■ **Assignment**
Beginning at the line containing "Screen dimensions: 602x451" in the material below and ending at the line containing "View the 193 reactions count", return each line exactly and add nothing.

==============================

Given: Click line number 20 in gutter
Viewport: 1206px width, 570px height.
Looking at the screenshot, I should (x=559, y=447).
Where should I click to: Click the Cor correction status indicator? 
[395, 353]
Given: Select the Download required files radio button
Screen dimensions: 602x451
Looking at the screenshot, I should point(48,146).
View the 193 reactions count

==============================

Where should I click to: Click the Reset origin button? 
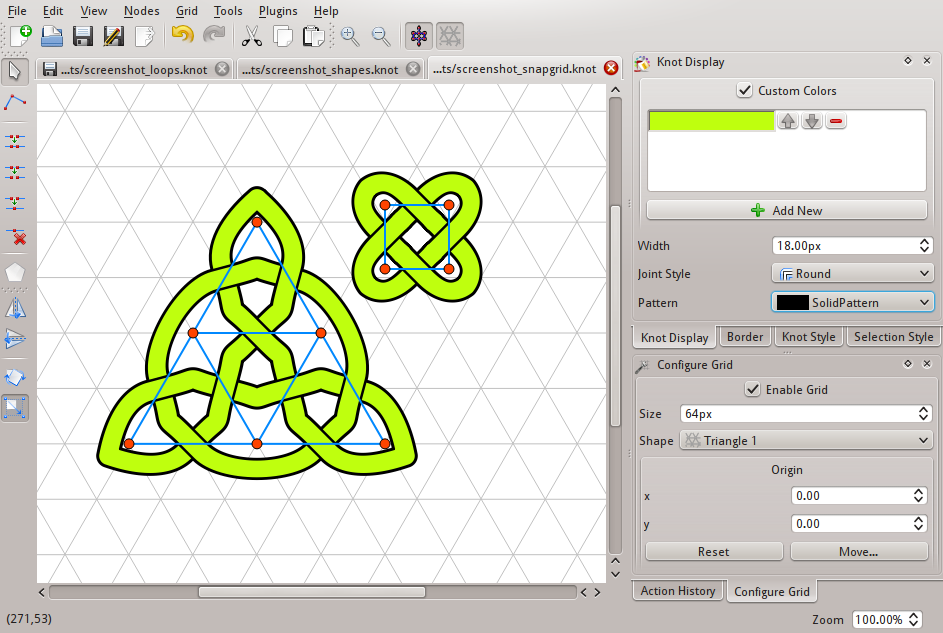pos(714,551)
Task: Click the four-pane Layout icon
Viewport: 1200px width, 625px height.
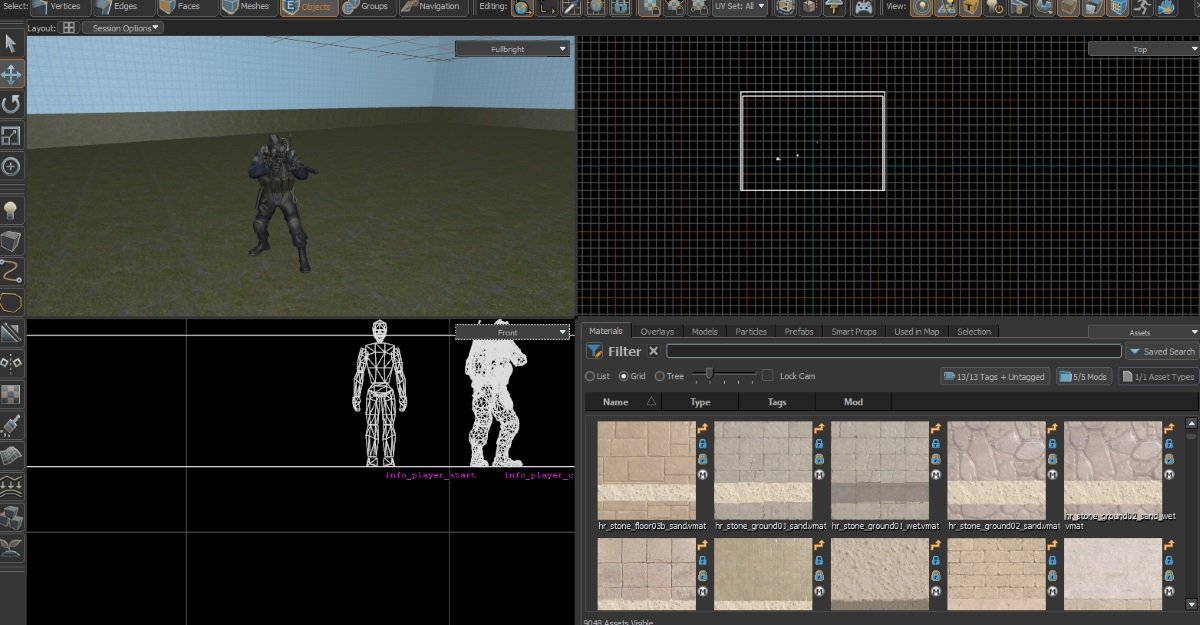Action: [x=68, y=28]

==============================

■ **Result below**
Screen dimensions: 602x451
Looking at the screenshot, I should point(48,146).
View the 193 reactions count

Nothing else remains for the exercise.